Jan Huygen’s notes on Goa were perhaps the earliest ethnography made of a colonized Indian city. In rich detail, he described the Indian people, their customs and mannerisms, as well as the opulence and lifestyles of the Portuguese who ruled over them. Arun Saldhana calls the Itinerario one of the “agents of globalization” and an example of humanist scholarship.

Jan Huygen focused on people and empirical evidence for what he described. His book is one of the facts. Though he was no navigator, mercantilist, historian or artist, he had access to such people – and used them to embellish his craft.

For modern anthropologists, there is much of interest to be found. He described life in Goa, the habits of the Portuguese, the manners and plants of the locals as well as the other European travellers who made their way to Golden Goa. His description of the effects of Bhang is vividly entertaining.

…whereof they take about an ounce, & at the first are merie, talking much & singing pleasant songs, laughing without measure, and using many foolish toyes: which contineth [with them] almost an hower. After that they are in a manner furious, given to chiding and fighting, which continueth likewise a little pace, that done they are possessed with heaviness, and [a certaine kind of] feare, that many times they crie out.

Most importantly, he studied the decay of the Portuguese empire in Goa. The riches of the spice trade made corruption a rampant issue, one that was of strategic importance to competing European powers. Brazil was growing more important for the Portuguese as a colony, giving other European powers an opportunity in India. This left the Portuguese possessions in Asia a fair game as well – and Van described useful routes to Indonesia; whose colonization by the Dutch was also a consequence of the Itinerario.

The Key to the East was richly illustrated, in the Renaissance style, and translated into many languages. In 1594, the Compagnie van Verre (a forerunner of the Dutch East India Company) was formed and made its first voyage to India using an early draft of Jan Huygen’s book, which dealt with navigation. The later chapters dealt with the exotic fruits and vegetables of India, its botany, narcotics and fine spices. These gave the Europeans a clear picture of the economic opportunity that lay in India.

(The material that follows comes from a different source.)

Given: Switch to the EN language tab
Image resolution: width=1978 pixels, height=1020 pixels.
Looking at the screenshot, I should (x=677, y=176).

The Dutchman’s subterfuge was his actual work in Goa – that of assistant to the Archbishop. During his stay there, he had an opportunity to visit China but turned it down as it was too dangerous. His stay was cut short when the Archbishop died – otherwise, his memoirs indicate that he would have loved to stay in Goa forever.

When Jan Huygen returned to the Netherlands, his thirst for adventure had yet to fade. He became a prominent and illustrious figure – and his newfound nautical expertise gave his ideas power. One of these was that of finding a North-East passage to China, that could pass through the Arctic. Shortly after publishing the Itinerario in 1594, he joined William Barentz in two voyages to the Arctic in search of this route. Heavy ice forced their ship aground, and the crew had to spend an entire winter on the island of Novaya Zemlya (now Russian). Throughout their stay, it’s said that they fended off dozens of polar bear attacks. During one of these, they even tried to capture one in hopes of bringing it back to Holland. But it ran amok and killed two crewmen.

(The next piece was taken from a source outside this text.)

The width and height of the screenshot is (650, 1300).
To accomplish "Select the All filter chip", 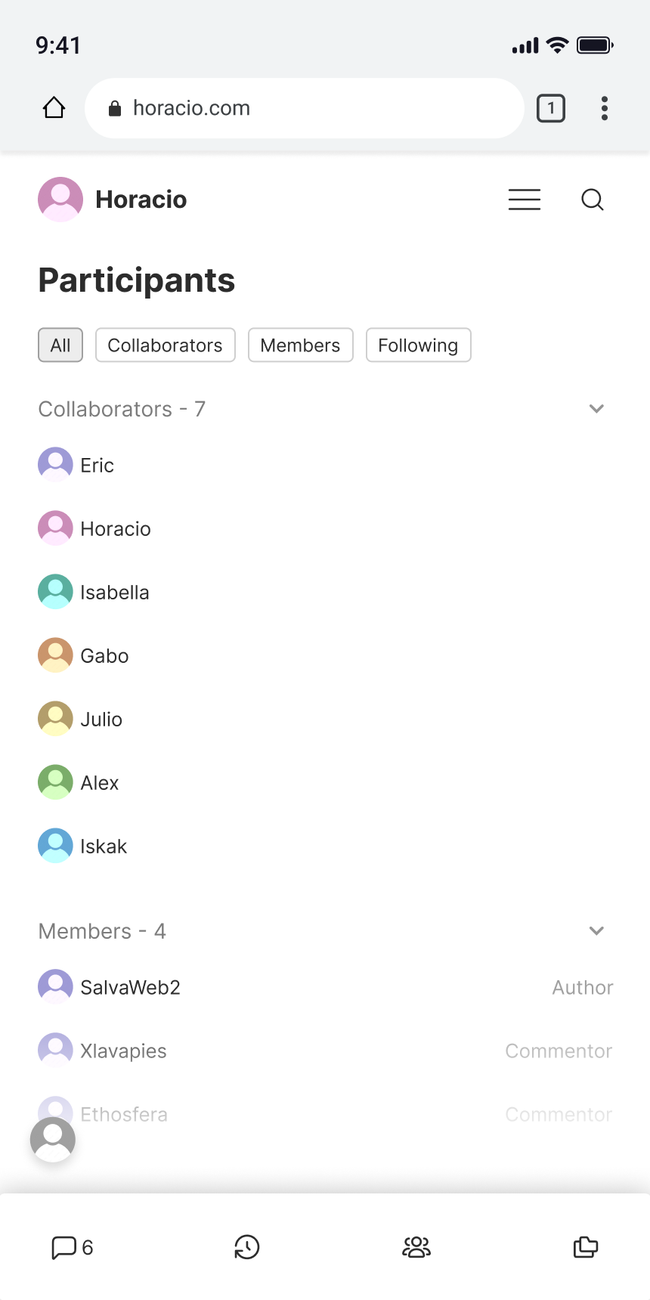I will (x=60, y=345).
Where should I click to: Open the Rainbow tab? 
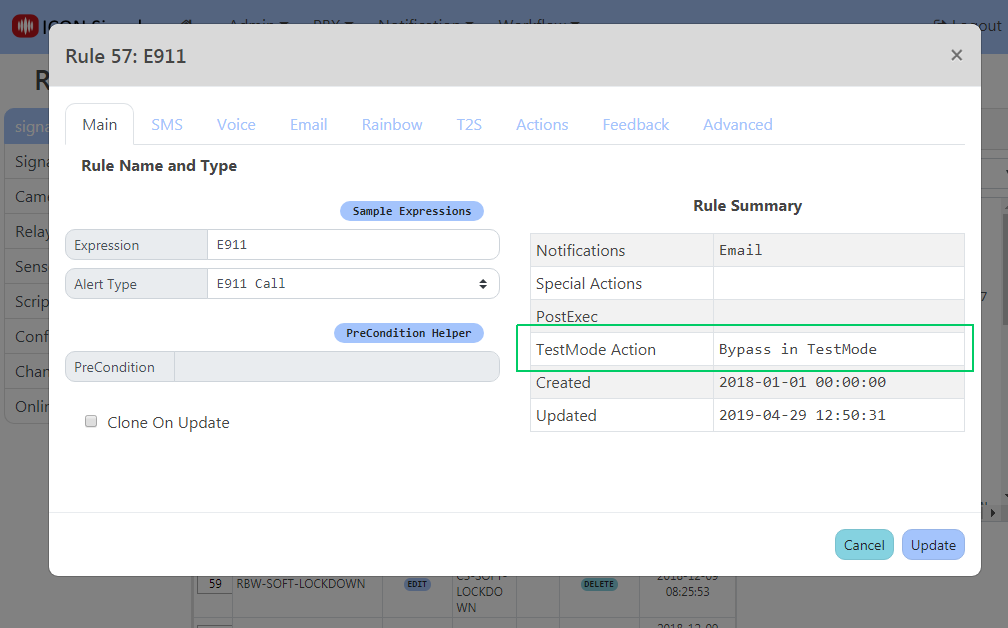point(392,124)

The third voyage would prove fatal – for Barentz and his crew – and Jan had luckily stayed out of that one. It’s possible that the polar bear incident happened during this fateful voyage.

Is Jan Huyghen van Linschoten responsible for the colonization of India? European conquest may not have been his intention, as, by all accounts, he was only recording what he saw and heard – in as empirical a manner as possible. He didn’t realize the potential for invasion until after he had returned to Holland. His mostly un-opinionated work suggests that the Dutchman was more interested in being a scholar than any precursor of the colonizer. But in a time where one in five ships making the voyage to India would be lost at sea, Jan provided the ultimate map to the empire.